Record extracts:
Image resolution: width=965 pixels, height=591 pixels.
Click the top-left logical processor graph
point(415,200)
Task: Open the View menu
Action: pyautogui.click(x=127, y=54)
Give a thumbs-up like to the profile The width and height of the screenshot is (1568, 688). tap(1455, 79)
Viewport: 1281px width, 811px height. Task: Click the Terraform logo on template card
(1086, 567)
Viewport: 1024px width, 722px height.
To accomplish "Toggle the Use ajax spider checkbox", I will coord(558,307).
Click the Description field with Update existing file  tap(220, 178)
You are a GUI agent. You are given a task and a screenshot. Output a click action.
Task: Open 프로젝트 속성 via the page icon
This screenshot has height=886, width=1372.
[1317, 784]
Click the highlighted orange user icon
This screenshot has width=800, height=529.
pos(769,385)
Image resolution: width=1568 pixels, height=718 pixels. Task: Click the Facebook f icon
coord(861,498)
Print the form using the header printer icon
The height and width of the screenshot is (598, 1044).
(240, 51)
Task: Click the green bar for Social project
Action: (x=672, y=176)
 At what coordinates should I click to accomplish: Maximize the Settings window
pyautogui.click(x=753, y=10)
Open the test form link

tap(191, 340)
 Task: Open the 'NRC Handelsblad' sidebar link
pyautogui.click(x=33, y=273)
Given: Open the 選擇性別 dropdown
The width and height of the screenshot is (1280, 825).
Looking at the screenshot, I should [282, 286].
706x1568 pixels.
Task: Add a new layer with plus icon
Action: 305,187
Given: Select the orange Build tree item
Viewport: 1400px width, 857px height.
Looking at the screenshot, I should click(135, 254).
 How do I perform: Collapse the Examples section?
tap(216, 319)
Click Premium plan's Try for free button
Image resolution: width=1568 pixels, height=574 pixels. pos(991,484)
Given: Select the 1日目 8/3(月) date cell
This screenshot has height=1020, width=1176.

Task prompt: Rewrite all the lines above with "Viewport" changed to "Screen size" everywhere it appears, and everything else kept the same.

Correct result:
Image resolution: width=965 pixels, height=591 pixels.
Click the top-left logical processor graph
point(415,200)
Task: Open the View menu
Action: pyautogui.click(x=127, y=54)
Give a thumbs-up like to the profile The width and height of the screenshot is (1568, 688). tap(1455, 79)
Screen size: 1281px width, 811px height. Task: Click the Terraform logo on template card
(1086, 567)
Screen size: 1024px width, 722px height.
To accomplish "Toggle the Use ajax spider checkbox", I will coord(558,307).
Click the Description field with Update existing file  tap(220, 178)
You are a GUI agent. You are given a task and a screenshot. Output a click action.
Task: Open 프로젝트 속성 via the page icon
This screenshot has height=886, width=1372.
[1317, 784]
Click the highlighted orange user icon
This screenshot has width=800, height=529.
pos(769,385)
Image resolution: width=1568 pixels, height=718 pixels. Task: Click the Facebook f icon
coord(861,498)
Print the form using the header printer icon
The height and width of the screenshot is (598, 1044).
(240, 51)
Task: Click the green bar for Social project
Action: (x=672, y=176)
 At what coordinates should I click to accomplish: Maximize the Settings window
pyautogui.click(x=753, y=10)
Open the test form link

tap(191, 340)
 Task: Open the 'NRC Handelsblad' sidebar link
pyautogui.click(x=33, y=273)
Given: Open the 選擇性別 dropdown
The width and height of the screenshot is (1280, 825).
Looking at the screenshot, I should [282, 286].
706x1568 pixels.
Task: Add a new layer with plus icon
Action: 305,187
Given: Select the orange Build tree item
Screen size: 1400px width, 857px height.
Looking at the screenshot, I should click(135, 254).
 How do I perform: Collapse the Examples section?
tap(216, 319)
Click Premium plan's Try for free button
Image resolution: width=1568 pixels, height=574 pixels. pos(991,484)
Given: Select the 1日目 8/3(月) date cell
This screenshot has height=1020, width=1176.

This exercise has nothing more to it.